Farmaci contro l'Alzheimer per i piloti d'aereo?

Certo, sapere che il pilota alla guida di un aereo ha dovuto prendere un farmaco contro l'Alzheimer potrebbe seriamente preoccupare i passeggeri. Eppure sulla rivista Neurology, giornale dell'American Academy of Neurology, è apparsa una ricerca secondo la quale una delle medicine attualmente usate per alleviare i sintomi del terribile morbo riuscirebbe a rendere più efficienti proprio i piloti di aerei di linea, anche se non sono affatto malati.

Lo studio, che ha coinvolto 18 piloti dell'età media di 52 anni, ha usato un tipico strumento di addestramento: il simulatore di volo. In una prima fase tutti i partecipanti sono stati impegnati in sette voli simulati durante i quali hanno dovuto compiere diverse operazioni molto complesse.

Successivamente nove di loro hanno preso il farmaco per trenta giorni, mentre gli altri sono stati trattati con un placebo (una "finta" medicina indistinguibile da quella vera). Dopo il periodo di trattamento, tutti sono stati nuovamente sottoposti a test nel simulatore di volo. Nel corso di 75 minuti hanno dovuto rispondere continuamente a nuove istruzioni da parte della torre di controllo, che ordinava loro di cambiare rotta, altitudine e frequenza radio. Inoltre ognuno dei piloti ha dovuto affrontare tre situazioni di emergenza durante il volo simulato.

Confrontando l'efficienza dimostrata nel fronteggiare tutti i compiti richiesti, i ricercatori della Stanford University hanno trovato che i piloti trattati con il farmaco si comportavano meglio di quelli che avevano assunto il placebo.

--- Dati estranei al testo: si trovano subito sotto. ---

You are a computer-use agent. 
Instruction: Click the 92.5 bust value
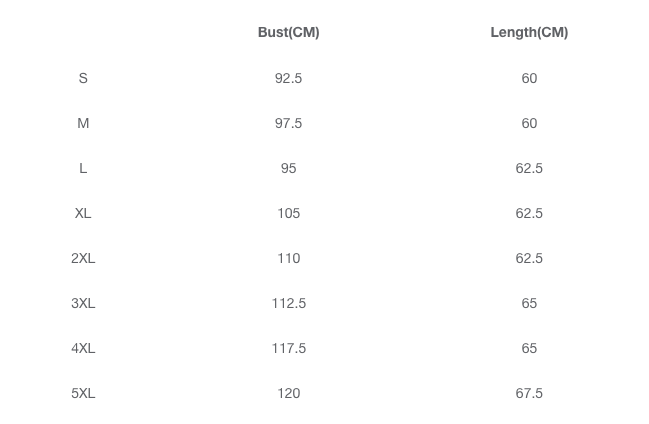click(x=288, y=78)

L'intero studio si basa sulla teoria che il declino di certe abilità del cervello causato dall'invecchiamento sia dovuto in parte ad una diminuzione della funzionalità dell'aceticolina. Questa molecola, appartenente alla categoria dei neurotrasmettitori, ha un ruolo importante nello scambio di segnali e di informazioni tra le cellule cerebrali. Il farmaco usato nella ricerca ha un'azione specifica proprio in questo campo: blocca l'azione della colinesterasi, un enzima che ha la funzione di distruggere l'acetilcolina.

I risultati ottenuti, avvertono gli autori, rimangono tutti da confermare con ulteriori ricerche. Ma se arrivassero altre prove a favore si aprirebbe uno scenario inesplorato. "In ogni caso - commenta Jerome Yesavage, primo autore della ricerca - i risultati non significano che l'uso di questo farmaco è raccomandato per le persone sane, prima di tutto per via dei possibili effetti collaterali che potrebbero emergere".

Per il momento, quindi, la ricerca americana va considerata solo uno strumento per capire meglio i processi del decadimento cerebrale dovuto non solo all'Alzheimer, ma all'invecchiamento in generale.